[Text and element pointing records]
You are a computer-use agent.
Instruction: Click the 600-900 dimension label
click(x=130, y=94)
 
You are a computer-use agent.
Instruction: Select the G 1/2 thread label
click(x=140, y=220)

Exercise description
Write out every line of the records again, requests included. Multiply each coordinate in the answers by 2.05 and round it to a whole number, rounding halves up.

Answer below
You are a computer-use agent.
Instruction: Click the 600-900 dimension label
click(x=267, y=193)
 
You are a computer-use agent.
Instruction: Select the G 1/2 thread label
click(x=287, y=451)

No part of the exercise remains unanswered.